Structures of some naturally occurring polyamines. It should be noted that at physiological pH values the nitrogen atoms in these structures (and in subsequent figures) would be predominantly protonated (see Chapter 32). Additional polyamines found in thermophiles are described in Chapter 5.

Fig 2

Decarboxylases involved in polyamine synthesis. (a) Pyridoxal phosphate (PLP)-dependent decarboxylases [L-1,4-diaminobutyric acid decarboxylase, L-ornithine decarboxylase (ODC), L-lysine decarboxylase and L-arginine decarboxylase]. (b) _S_-adenosylmethionine decarboxylase, which contains a covalently bound pyruvate group essential for activity.

Fig 3

Aminopropyltransferases involved in polyamine synthesis. The reaction catalyzed by these enzymes involves the attack by the unprotonated terminal N of the amine substrate on the methylene C atom adjacent to the sulfonium center of the dcAdoMet aminopropyl donor. The deprotonation of the attacking N, which is facilitated by residues in the enzyme, and the positive charge on the sulfonium S of dcAdoMet allow the reaction to proceed forming the polyamine product. The reactions shown have all been demonstrated by purified aminopropyltransferases. Other members of this family of enzymes may occur to bring about the synthesis of longer chain polyamines.

Fig 4

Condensation reactions forming polyamines from L-aspartic-β-semialdehyde. Reaction of L-aspartic–β-semialdehyde with putrescine or 1,3-diaminopropane by carboxynorspermidine synthase forms carboxyspermidine or carboxynorspermidine, which are decarboxylated by carboxynorspermidine decarboxylase to form spermidine or _sym_-norspermidine, respectively.

Fig 5

Synthesis of _sym_-homospermine and of hypusine. _sym_-Homospermine can be formed from two molecules of putrescine or from putrescine and spermidine as shown in (a). In both cases, NAD is needed for hydrogen extraction, but is regenerated in the second half of the reaction. The reaction using spermidine and putrescine, which also generates 1,3-diaminopropane, is similar to that used for the hypusine modification of eIF5A shown in (b).
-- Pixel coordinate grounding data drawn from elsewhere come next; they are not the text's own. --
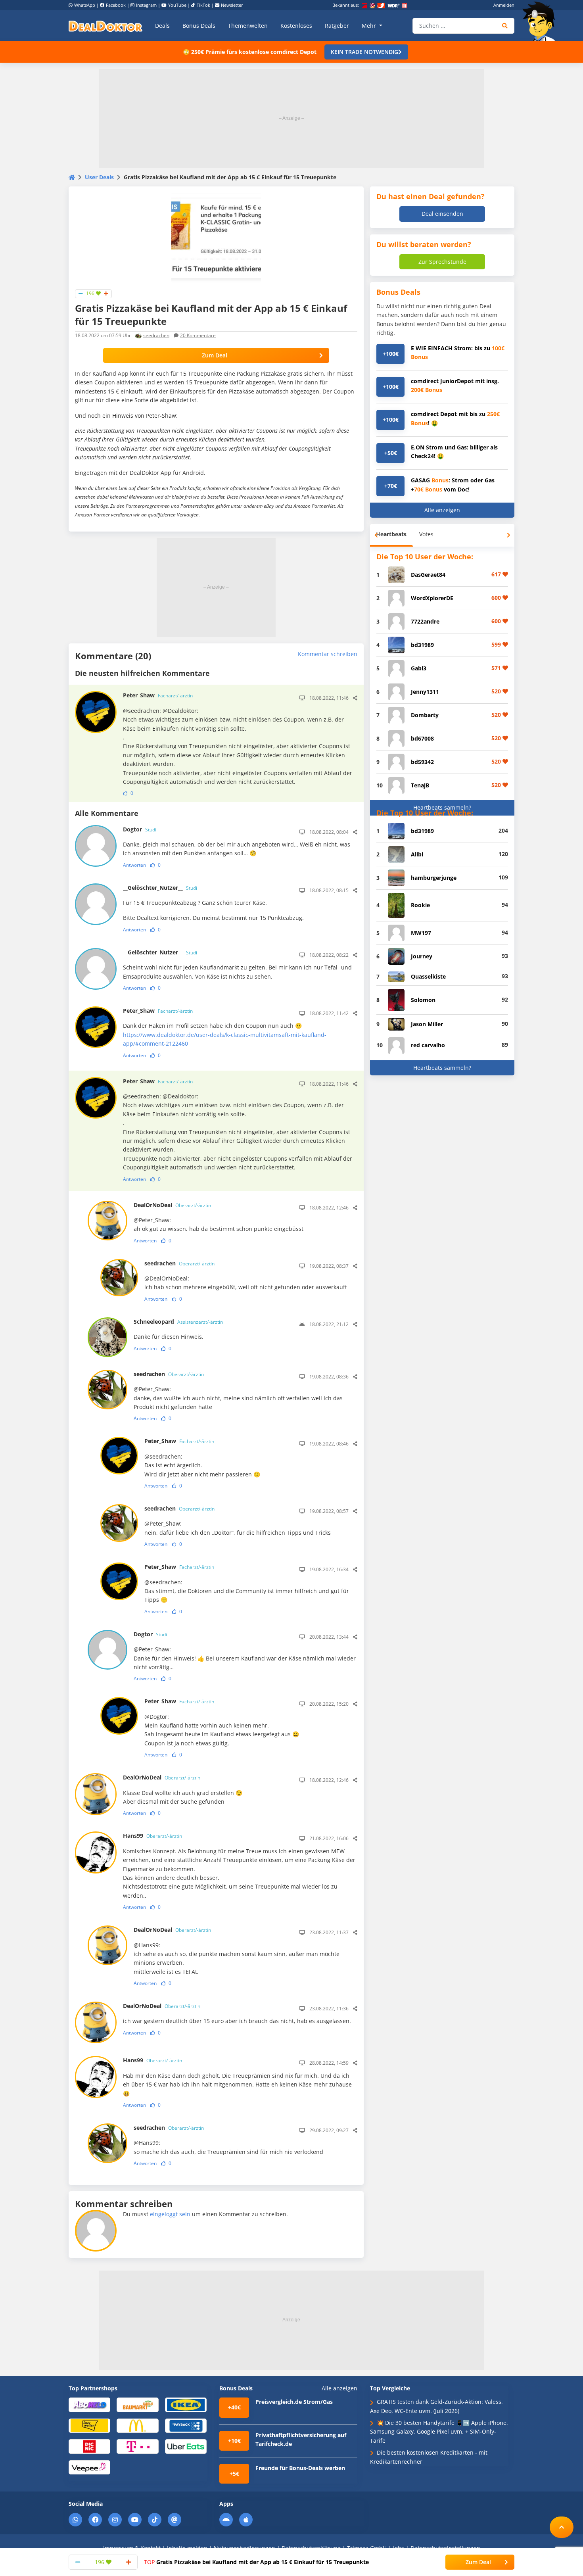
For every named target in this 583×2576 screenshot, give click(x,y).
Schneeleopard (178, 1321)
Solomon (423, 1000)
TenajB (420, 785)
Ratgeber (337, 25)
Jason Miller (427, 1024)
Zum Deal (214, 355)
In this case, a lysine residue in eIF5A is used instead of putrescine forming deoxyhypusine in eIF5A and free 1,3-diaminopropane. A second enzyme hydroxylates the deoxyhypusine to form the complete hypusine modification (see Chapters 12 and 13 for more details of the reactions forming hypusine).

Fig 6

Reactions catalyzed by SSAT.

Fig 7

Reactions catalyzed by APAO and SMO. APAO has a strong preference for _N_1-acetylated polyamines formed by SSAT releasing _N_-acetyl-3-aminopropanal and SMO is specific for spermine releasing 3-aminopropanal. Both reactions also generate hydrogen peroxide.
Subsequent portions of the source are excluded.